*WORK TO DO*
Present every line of the items below as a Markdown table with the columns Row and Line, numbering each row and skipping blank lines. Leave the pictures out of the table.

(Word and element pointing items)
_ _ _ _

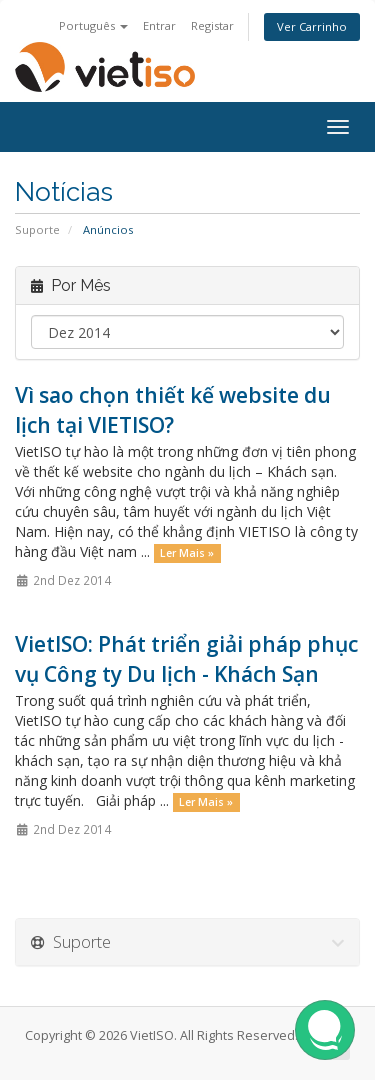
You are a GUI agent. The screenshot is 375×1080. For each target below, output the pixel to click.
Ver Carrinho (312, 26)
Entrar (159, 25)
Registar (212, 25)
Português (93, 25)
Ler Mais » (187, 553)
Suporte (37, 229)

_ _ _ _

*OUTPUT FOR THIS EXERCISE*
| Row | Line |
|---|---|
| 1 | You are a GUI agent. The screenshot is 375×1080. For each target below, output the pixel to click. |
| 2 | Ver Carrinho (312, 26) |
| 3 | Entrar (159, 25) |
| 4 | Registar (212, 25) |
| 5 | Português (93, 25) |
| 6 | Ler Mais » (187, 553) |
| 7 | Suporte (37, 229) |